By Emma Luevano and Justine Lazarus
EEOC Guidance on Employer-Provided Leave and the Americans with Disabilities Act
Concerned about the number of complaints filed against employers for failing to provide reasonable accommodations under the Americans with Disabilities Act (“ADA”), the Equal Employment Opportunity Commission (“EEOC”) recently issued a reminder to employers about their obligations. While clarifying that the additional guidance does not create any new obligations, the EEOC reminded employers about the following:
*It is not sufficient to grant employees the maximum amount of leave under the Family and Medical Leave Act (“FMLA”) and/or state equivalent (such as California’s Family Rights Act (“CFRA”)) to meet obligations under the ADA. Instead, under the ADA, employers must also consider granting additional leave as a form of reasonable accommodation (beyond that required by the FMLA or CFRA), unless doing so will create an undue hardship for the employer. As the EEOC indicated, “the Commission takes the position that compliance with the FMLA does not necessarily meet an employer’s obligation under the ADA, and the fact that any additional leave exceeds what is permitted under the FMLA, by itself, is not sufficient to show an undue hardship.” As you already may know, the “undue hardship” standard is not easy for employers to meet.
* To the extent employers use form letters to instruct employees to return to work after they exhaust FMLA/CFRA leave, such form letters should explain that additional leave may be requested as a form of reasonable accommodation.
* To the extent employers use a third party to administer FMLA leaves, that contractor should communicate often with the employer’s Human Resources department to avoid mishandling accommodation requests. [Indeed, it is not uncommon to see miscommunication or lack of communication between the leave administrator and Human Resources in disability discrimination litigation.]
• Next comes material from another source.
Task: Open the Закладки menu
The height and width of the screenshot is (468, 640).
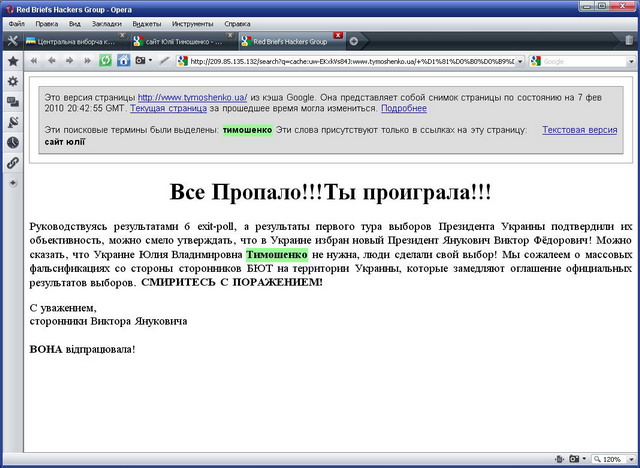Action: pos(106,22)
* An employer should not have blanket policies requiring employees to be “100% healed” or able to work without restrictions before they return to work. Under the ADA, an employee is qualified if s/he can perform the essential functions of the job with or without reasonable accommodation.
* According to the EEOC, “an employer will violate the ADA if it claims an employee with medical restrictions poses a safety risk but it cannot show that the individual is a ‘direct threat.’” In other words, the employer must show that an employee’s disability poses a “significant risk of substantial harm” to self or others. If the employee poses a “direct threat,” the employer must then consider whether a reasonable accommodation may eliminate or diminish that threat.
The EEOC also clarified that, at least under the ADA, certain employer practices are allowed. For example, employers may have policies requiring all employees to provide a doctor’s note or other documentation to support the need for a leave of absence. Employers also may enforce policies relating to unplanned absences, as long as the policies are modified, as needed, to reasonably accommodate employees who have disability-related absences. Lastly, under the ADA (but not necessarily under California or other state laws), indefinite leaves of absence do not have to be provided as a reasonable accommodation. The EEOC’s guidance is available here.